***** Document text *****
Chapter 11

Conclusions and future work

Abstract

This chapter first summarizes the content of this book: on the basis of the communication-centric cross-layer optimization method, the book explores the network-on-chip design space in a bottom-up, coherent, and uniform fashion, from low-level router, buffer, and topology implementations, to network-level routing and flow control designs, to co-optimizations of the network-on-chip and high-level programming paradigms. Then, we discuss promising research directions for future work.

Keywords

Communication-centric cross-layer optimization

Future work

11.1 Conclusions

The advancement of semiconductor technology and the severe design challenges for single-core processors are together driving computer architecture rapidly into the many-core era. Although the community has already made significant breakthroughs, the development of efficient many-core processors still faces several challenges, including high-level parallel programming paradigms, intermediate-level communication structure, and low-level logic implementations. Communication-centric cross-layer optimizations can not only increase the performance for the communication layer, but can also efficiently mitigate the challenges for both the programming paradigm layer and the logic implementation layer. On the basis of this insight, this book has explored the network-on-chip (NoC) design space in a bottom-up, coherent, and uniform fashion, from low-level router, buffer, and topology implementations, to network-level routing and flow control designs, to co-optimizations of the NoC and high-level programming paradigms.
***** Source material *****
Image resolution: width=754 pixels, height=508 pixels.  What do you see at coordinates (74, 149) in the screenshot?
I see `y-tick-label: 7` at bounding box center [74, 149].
*****
• [Task details]:
Reproduce everything in the chapter text from "Conclusions and future" down to "for future work.", substituting "on-chip network" for each occurrence of "network-on-chip".

• [Reply]:
Conclusions and future work

Abstract

This chapter first summarizes the content of this book: on the basis of the communication-centric cross-layer optimization method, the book explores the on-chip network design space in a bottom-up, coherent, and uniform fashion, from low-level router, buffer, and topology implementations, to network-level routing and flow control designs, to co-optimizations of the on-chip network and high-level programming paradigms. Then, we discuss promising research directions for future work.